The George Washington University
School of Engineering and Applied Science
Department of Electrical Engineering and Computer Science
CSci 51 -- Spring 2000
Project #5
Due Date: start of class, April 4, 2000

This project depends upon Chapters 1-7, and provides experience with writing procedures, writing and modifying packages, exception handling, and robust input.

Part I

The function DayWeek.DayOfWeek computes a meaningless result if its three inputs do not form a valid date. Even if the month, day, and year are all in the proper ranges, the combination could result in February 29, 1999 (a non-leap year) or November 31, 2000 (November has only 30 days), etc. In this part of the project, you will add an exception to the DayWeek specification, and raise it in the body of DayWeek.DayOfWeek. In the spec, declare

Date_Error: EXCEPTION;

and in the function body, before you proceed to compute the day of the week, add some tests to determine whether the date is valid. For example, you could write

CASE Month IS
  WHEN 4 | 6 | 9 | 11 =>
    IF Day = 31 THEN
      RAISE Date_Error;
    END IF;
  WHEN 2 =>
    -- check for leap year, etc.
    ...
END CASE;

Test this modified function, perhaps using your Project 3 program as a starting point.

Part II

Now add a child package DayWeek.IO to the package DayWeek. (See Section 7.10 for an example of writing a child package.) This package will have the following specification:
WITH Ada.Calendar;
PACKAGE DayWeek.IO IS
 
  TYPE Months IS (Jan, Feb, Mar, Apr, May, Jun,
                  Jul, Aug, Sep, Oct, Nov, Dec);
 
  PROCEDURE Get (MonthName: OUT Months; 
                 Day: OUT Ada.Calendar.Day_Number; 
                 Year: OUT Ada.Calendar.Year_Number);
  -- Pre:  None
  -- Post: The 3 values MonthName, Day, Year represent a valid date
 
END DayWeek.IO;
In the body of this package, the procedure Get will read a date robustly,that is, The procedure will read the components robustly as follows: To check the validity of the overall date, you can use the work from Part I. Declare a variable in your new Get procedure:

DayCode: DaysOfWeek;

then call DayWeek.DayOfWeek with the 3 parameters received by Get from the user.

DayCode :=
  DayWeek.DayOfWeek(Month => Month, Day => Day, Year => Year);
The function call will either return a value to DayCode, or raise the exception Date_Error.
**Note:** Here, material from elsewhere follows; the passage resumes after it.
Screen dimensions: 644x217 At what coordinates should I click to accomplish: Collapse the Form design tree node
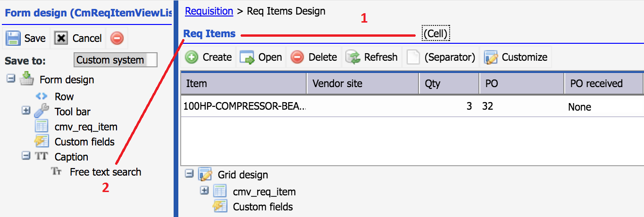(x=10, y=79)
So now you can put an exception loop in the body of Get whose handler looks like
EXCEPTION
  WHEN DayWeek.Date_Error =>
    -- write message to user
You can use a modification of your program from Project 3 to test this child package. Since the month abbreviations are now declared in the package, you will need to remove the declaration from your Project 3 program. Also, instead of reading the month, day, and year directly in this program, just call DayWeek.IO.Get.